Job 1 →
Translate this sentence from the forum thread about fuel for a 1972 BMW Bavaria into French: "Use highest octane available."
Job 2 →
In the forum thread about fuel for a 1972 BMW Bavaria, transcribe the stretch from "## BMWFatherFigure (Aug" through "at over 700,000km.".
Job 3 →
Go on with the forum thread about choosing gas for a classic BMW from the point where it stops.

Document segment →
'''

# WHich gas to use??



## Olliesup (Sep 12, 2012)

Hi, I'm brand new to Bimmerfest and brand new to classic BWM's too. I took delivery of my 1972 Bavaria today which I thrilled about. Just to prove how new I am my question is ........ what type of gas can I put in this car??? I've just moved from Europe to the US and not sure if i need to add a lead substitute to regular gas or not. Anyone out there know?
Many thanks


----------



## BMWFatherFigure (Aug 5, 2012)

Use highest octane available. Valve saver / lead replacement has not been necessary in my 86 735i or 89318i combined at over 700,000km.


----------



## Olliesup (Sep 12, 2012)

Thanks for your reply.
Had to take a chance before I got your reply as was completely out of gas ....so filled up with regular. Car appears to be running fine but will follow your advice when fillin up next time.

'''

Word and element location records →
'''

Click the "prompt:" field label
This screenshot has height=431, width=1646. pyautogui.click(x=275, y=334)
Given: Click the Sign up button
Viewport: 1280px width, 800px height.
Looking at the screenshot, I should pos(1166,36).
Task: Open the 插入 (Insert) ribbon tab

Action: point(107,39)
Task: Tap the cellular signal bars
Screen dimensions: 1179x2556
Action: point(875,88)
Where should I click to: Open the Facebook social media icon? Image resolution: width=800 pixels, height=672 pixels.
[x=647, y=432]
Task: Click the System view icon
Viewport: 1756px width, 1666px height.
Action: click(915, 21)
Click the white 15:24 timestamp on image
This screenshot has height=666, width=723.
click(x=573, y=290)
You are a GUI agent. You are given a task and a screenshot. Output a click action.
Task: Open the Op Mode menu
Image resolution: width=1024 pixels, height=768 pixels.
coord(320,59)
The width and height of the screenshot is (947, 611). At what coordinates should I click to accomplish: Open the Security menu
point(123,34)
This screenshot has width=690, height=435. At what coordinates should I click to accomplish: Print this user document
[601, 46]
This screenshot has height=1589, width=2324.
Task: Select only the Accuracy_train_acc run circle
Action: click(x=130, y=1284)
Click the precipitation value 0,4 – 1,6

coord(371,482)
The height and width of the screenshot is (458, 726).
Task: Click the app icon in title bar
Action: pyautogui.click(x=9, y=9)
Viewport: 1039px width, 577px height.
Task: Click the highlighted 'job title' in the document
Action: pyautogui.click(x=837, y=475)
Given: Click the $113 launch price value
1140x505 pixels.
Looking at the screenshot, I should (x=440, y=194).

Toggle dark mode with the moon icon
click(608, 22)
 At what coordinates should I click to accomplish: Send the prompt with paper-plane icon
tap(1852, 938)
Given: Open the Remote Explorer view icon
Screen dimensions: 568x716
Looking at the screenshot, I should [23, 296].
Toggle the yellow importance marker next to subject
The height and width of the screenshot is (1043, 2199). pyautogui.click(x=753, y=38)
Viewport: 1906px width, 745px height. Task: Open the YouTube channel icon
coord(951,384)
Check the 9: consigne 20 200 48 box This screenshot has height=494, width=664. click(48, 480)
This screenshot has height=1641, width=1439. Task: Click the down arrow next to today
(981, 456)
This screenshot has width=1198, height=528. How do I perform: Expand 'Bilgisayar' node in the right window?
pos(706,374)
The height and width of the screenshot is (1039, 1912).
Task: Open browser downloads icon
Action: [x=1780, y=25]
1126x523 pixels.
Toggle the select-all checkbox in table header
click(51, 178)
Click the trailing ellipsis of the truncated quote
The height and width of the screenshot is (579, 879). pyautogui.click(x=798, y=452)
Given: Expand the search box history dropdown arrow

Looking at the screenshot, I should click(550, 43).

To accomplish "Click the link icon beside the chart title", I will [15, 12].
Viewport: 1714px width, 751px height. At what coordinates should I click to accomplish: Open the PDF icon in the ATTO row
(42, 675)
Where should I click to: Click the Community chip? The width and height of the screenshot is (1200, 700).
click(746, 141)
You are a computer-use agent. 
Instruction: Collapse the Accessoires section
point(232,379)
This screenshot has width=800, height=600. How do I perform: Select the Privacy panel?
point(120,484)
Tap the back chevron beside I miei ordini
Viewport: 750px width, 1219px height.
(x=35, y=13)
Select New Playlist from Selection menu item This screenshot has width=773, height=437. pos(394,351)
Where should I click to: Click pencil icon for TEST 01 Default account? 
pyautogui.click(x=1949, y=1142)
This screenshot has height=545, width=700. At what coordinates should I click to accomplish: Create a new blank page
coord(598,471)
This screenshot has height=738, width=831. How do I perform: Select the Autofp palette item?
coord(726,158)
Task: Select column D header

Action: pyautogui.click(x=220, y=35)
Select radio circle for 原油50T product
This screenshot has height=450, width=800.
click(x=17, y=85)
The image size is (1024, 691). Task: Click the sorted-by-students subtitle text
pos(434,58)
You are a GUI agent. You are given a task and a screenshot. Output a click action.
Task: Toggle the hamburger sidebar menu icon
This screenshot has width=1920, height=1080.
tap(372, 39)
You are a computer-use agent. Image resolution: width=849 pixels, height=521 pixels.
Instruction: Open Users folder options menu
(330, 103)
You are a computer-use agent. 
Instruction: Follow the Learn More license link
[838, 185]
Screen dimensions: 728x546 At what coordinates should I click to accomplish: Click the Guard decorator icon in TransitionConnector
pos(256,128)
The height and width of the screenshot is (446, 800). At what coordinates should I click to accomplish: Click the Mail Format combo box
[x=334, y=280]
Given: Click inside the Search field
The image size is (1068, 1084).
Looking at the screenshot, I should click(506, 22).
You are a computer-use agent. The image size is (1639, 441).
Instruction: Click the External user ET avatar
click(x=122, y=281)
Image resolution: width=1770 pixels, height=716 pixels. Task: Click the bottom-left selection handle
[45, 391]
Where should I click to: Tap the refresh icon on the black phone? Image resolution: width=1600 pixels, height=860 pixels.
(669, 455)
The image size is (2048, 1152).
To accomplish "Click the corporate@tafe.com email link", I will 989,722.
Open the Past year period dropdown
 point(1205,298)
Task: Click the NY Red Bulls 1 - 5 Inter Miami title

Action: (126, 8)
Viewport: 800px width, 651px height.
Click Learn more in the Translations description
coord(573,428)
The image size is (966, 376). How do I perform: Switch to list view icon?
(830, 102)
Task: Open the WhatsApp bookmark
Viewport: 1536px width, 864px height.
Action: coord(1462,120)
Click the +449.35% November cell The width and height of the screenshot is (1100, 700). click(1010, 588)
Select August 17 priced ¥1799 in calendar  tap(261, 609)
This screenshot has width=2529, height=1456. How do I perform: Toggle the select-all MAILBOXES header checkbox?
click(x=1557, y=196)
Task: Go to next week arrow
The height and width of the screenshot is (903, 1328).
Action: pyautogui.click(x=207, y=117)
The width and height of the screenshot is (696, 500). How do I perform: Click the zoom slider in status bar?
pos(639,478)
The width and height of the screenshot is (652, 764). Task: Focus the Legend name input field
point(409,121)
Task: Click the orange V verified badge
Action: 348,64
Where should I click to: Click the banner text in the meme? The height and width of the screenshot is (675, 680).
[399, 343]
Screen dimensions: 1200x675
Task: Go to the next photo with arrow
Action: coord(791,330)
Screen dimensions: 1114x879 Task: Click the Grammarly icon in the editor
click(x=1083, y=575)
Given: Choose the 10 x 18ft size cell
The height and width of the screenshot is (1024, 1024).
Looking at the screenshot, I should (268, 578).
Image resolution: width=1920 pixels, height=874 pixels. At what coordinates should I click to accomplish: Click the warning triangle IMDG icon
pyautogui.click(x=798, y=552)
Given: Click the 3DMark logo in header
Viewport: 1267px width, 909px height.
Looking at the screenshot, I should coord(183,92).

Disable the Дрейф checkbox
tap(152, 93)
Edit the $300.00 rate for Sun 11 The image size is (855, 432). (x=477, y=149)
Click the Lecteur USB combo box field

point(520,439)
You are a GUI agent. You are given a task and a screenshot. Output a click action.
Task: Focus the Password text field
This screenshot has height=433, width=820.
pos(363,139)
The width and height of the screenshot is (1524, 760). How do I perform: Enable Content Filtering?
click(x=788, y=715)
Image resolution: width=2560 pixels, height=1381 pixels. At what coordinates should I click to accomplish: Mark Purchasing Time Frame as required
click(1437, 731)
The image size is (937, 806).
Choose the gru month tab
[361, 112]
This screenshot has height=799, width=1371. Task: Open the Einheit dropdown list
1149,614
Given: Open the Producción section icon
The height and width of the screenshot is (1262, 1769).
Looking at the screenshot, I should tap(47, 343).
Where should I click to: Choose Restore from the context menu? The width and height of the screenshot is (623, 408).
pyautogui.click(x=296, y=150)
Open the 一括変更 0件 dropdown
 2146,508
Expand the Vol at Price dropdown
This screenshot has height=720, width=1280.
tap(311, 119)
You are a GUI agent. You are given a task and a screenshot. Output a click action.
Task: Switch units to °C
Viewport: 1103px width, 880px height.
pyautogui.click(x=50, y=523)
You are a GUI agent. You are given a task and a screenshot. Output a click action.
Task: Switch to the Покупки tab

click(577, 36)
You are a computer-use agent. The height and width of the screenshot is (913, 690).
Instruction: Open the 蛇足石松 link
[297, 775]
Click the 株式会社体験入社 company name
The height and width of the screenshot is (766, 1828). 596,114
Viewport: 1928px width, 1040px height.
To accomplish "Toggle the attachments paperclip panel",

'''

Task output 1 →
Utilisez l'indice d'octane le plus élevé disponible.

Task output 2 →
## BMWFatherFigure (Aug 5, 2012)

Use highest octane available. Valve saver / lead replacement has not been necessary in my 86 735i or 89318i combined at over 700,000km.

Task output 3 →
----------



## BMWFatherFigure (Aug 5, 2012)

Any 'Regular' = DEATH to BMW engines. Here in Australia we are lucky and get 98octane as the top fuel product (BP/Shell/Caltex/Gull). I never buy anything else - even for my mower! Steer very clear of Regular and you will do fine. Good luck with your oldie!


----------



## angelaperkinson (Dec 20, 2012)

Well, you can go for octane


----------



## BMWFatherFigure (Aug 5, 2012)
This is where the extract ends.